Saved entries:
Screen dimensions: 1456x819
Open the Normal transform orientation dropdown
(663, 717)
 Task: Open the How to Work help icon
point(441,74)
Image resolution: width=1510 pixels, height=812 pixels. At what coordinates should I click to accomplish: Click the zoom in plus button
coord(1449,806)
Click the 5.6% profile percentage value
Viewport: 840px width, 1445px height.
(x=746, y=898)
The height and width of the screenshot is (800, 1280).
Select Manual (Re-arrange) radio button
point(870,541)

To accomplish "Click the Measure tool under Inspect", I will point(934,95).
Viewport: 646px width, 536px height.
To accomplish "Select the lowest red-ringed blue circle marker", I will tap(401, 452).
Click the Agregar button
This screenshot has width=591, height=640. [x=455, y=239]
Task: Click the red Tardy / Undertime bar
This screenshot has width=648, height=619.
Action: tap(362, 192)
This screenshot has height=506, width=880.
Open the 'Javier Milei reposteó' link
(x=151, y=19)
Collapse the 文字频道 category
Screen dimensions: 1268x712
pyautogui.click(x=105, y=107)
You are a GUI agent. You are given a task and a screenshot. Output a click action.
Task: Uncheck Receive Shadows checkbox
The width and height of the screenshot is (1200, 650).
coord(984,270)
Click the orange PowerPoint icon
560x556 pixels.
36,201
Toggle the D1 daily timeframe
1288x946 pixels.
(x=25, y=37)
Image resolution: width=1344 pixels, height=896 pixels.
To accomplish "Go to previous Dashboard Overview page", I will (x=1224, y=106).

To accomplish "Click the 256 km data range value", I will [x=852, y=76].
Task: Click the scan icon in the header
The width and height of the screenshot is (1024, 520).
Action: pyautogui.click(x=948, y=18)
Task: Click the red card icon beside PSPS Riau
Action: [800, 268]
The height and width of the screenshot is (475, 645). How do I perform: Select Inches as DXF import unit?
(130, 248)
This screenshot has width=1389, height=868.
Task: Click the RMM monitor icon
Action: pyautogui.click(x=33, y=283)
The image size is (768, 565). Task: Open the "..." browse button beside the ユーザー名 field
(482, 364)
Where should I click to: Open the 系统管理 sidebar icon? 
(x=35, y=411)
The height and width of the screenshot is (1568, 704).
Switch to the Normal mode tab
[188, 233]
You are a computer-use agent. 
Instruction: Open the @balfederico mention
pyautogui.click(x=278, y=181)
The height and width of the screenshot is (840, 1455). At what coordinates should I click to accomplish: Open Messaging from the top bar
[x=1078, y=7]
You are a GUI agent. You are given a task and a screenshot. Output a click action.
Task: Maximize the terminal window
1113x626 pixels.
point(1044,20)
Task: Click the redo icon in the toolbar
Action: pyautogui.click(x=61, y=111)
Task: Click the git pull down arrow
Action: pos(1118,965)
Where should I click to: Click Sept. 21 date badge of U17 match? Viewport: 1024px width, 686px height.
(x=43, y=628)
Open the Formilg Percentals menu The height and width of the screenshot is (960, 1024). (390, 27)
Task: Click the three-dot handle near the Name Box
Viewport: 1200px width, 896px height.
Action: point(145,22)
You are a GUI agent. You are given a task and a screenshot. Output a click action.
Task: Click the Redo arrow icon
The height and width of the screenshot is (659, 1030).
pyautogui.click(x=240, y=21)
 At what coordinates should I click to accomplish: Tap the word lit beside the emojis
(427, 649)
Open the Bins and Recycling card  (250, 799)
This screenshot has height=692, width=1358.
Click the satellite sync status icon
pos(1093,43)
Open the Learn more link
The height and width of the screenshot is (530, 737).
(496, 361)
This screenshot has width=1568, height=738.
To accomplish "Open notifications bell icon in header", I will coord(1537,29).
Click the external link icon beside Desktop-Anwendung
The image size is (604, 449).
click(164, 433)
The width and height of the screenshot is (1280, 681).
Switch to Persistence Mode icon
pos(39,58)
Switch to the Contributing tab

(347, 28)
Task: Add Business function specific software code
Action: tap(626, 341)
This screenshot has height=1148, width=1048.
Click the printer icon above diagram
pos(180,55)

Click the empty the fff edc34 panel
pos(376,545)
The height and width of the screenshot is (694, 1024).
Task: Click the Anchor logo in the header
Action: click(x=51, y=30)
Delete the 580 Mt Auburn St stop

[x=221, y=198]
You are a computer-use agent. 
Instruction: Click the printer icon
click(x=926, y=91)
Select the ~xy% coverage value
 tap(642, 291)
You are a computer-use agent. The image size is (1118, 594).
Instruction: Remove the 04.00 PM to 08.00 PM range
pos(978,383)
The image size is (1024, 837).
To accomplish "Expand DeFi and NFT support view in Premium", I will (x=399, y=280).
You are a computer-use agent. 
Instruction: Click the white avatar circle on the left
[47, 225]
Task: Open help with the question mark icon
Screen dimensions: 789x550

### Assigned task
Output the records above precisely.

### Written answer
Screen dimensions: 1456x819
Open the Normal transform orientation dropdown
(663, 717)
 Task: Open the How to Work help icon
point(441,74)
Image resolution: width=1510 pixels, height=812 pixels. At what coordinates should I click to accomplish: Click the zoom in plus button
coord(1449,806)
Click the 5.6% profile percentage value
Viewport: 840px width, 1445px height.
(x=746, y=898)
The height and width of the screenshot is (800, 1280).
Select Manual (Re-arrange) radio button
point(870,541)

To accomplish "Click the Measure tool under Inspect", I will point(934,95).
Viewport: 646px width, 536px height.
To accomplish "Select the lowest red-ringed blue circle marker", I will tap(401, 452).
Click the Agregar button
This screenshot has width=591, height=640. [x=455, y=239]
Task: Click the red Tardy / Undertime bar
This screenshot has width=648, height=619.
Action: tap(362, 192)
This screenshot has height=506, width=880.
Open the 'Javier Milei reposteó' link
(x=151, y=19)
Collapse the 文字频道 category
Screen dimensions: 1268x712
pyautogui.click(x=105, y=107)
You are a GUI agent. You are given a task and a screenshot. Output a click action.
Task: Uncheck Receive Shadows checkbox
The width and height of the screenshot is (1200, 650).
coord(984,270)
Click the orange PowerPoint icon
560x556 pixels.
36,201
Toggle the D1 daily timeframe
1288x946 pixels.
(x=25, y=37)
Image resolution: width=1344 pixels, height=896 pixels.
To accomplish "Go to previous Dashboard Overview page", I will (x=1224, y=106).

To accomplish "Click the 256 km data range value", I will [x=852, y=76].
Task: Click the scan icon in the header
The width and height of the screenshot is (1024, 520).
Action: pyautogui.click(x=948, y=18)
Task: Click the red card icon beside PSPS Riau
Action: [800, 268]
The height and width of the screenshot is (475, 645). How do I perform: Select Inches as DXF import unit?
(130, 248)
This screenshot has width=1389, height=868.
Task: Click the RMM monitor icon
Action: pyautogui.click(x=33, y=283)
The image size is (768, 565). Task: Open the "..." browse button beside the ユーザー名 field
(482, 364)
Where should I click to: Open the 系统管理 sidebar icon? 
(x=35, y=411)
The height and width of the screenshot is (1568, 704).
Switch to the Normal mode tab
[188, 233]
You are a computer-use agent. 
Instruction: Open the @balfederico mention
pyautogui.click(x=278, y=181)
The height and width of the screenshot is (840, 1455). At what coordinates should I click to accomplish: Open Messaging from the top bar
[x=1078, y=7]
You are a GUI agent. You are given a task and a screenshot. Output a click action.
Task: Maximize the terminal window
1113x626 pixels.
point(1044,20)
Task: Click the redo icon in the toolbar
Action: pyautogui.click(x=61, y=111)
Task: Click the git pull down arrow
Action: pos(1118,965)
Where should I click to: Click Sept. 21 date badge of U17 match? Viewport: 1024px width, 686px height.
(x=43, y=628)
Open the Formilg Percentals menu The height and width of the screenshot is (960, 1024). (390, 27)
Task: Click the three-dot handle near the Name Box
Viewport: 1200px width, 896px height.
Action: point(145,22)
You are a GUI agent. You are given a task and a screenshot. Output a click action.
Task: Click the Redo arrow icon
The height and width of the screenshot is (659, 1030).
pyautogui.click(x=240, y=21)
 At what coordinates should I click to accomplish: Tap the word lit beside the emojis
(427, 649)
Open the Bins and Recycling card  (250, 799)
This screenshot has height=692, width=1358.
Click the satellite sync status icon
pos(1093,43)
Open the Learn more link
The height and width of the screenshot is (530, 737).
(496, 361)
This screenshot has width=1568, height=738.
To accomplish "Open notifications bell icon in header", I will coord(1537,29).
Click the external link icon beside Desktop-Anwendung
The image size is (604, 449).
click(164, 433)
The width and height of the screenshot is (1280, 681).
Switch to Persistence Mode icon
pos(39,58)
Switch to the Contributing tab

(347, 28)
Task: Add Business function specific software code
Action: tap(626, 341)
This screenshot has height=1148, width=1048.
Click the printer icon above diagram
pos(180,55)

Click the empty the fff edc34 panel
pos(376,545)
The height and width of the screenshot is (694, 1024).
Task: Click the Anchor logo in the header
Action: click(x=51, y=30)
Delete the 580 Mt Auburn St stop

[x=221, y=198]
You are a computer-use agent. 
Instruction: Click the printer icon
click(x=926, y=91)
Select the ~xy% coverage value
 tap(642, 291)
You are a computer-use agent. The image size is (1118, 594).
Instruction: Remove the 04.00 PM to 08.00 PM range
pos(978,383)
The image size is (1024, 837).
To accomplish "Expand DeFi and NFT support view in Premium", I will (x=399, y=280).
You are a computer-use agent. 
Instruction: Click the white avatar circle on the left
[47, 225]
Task: Open help with the question mark icon
Screen dimensions: 789x550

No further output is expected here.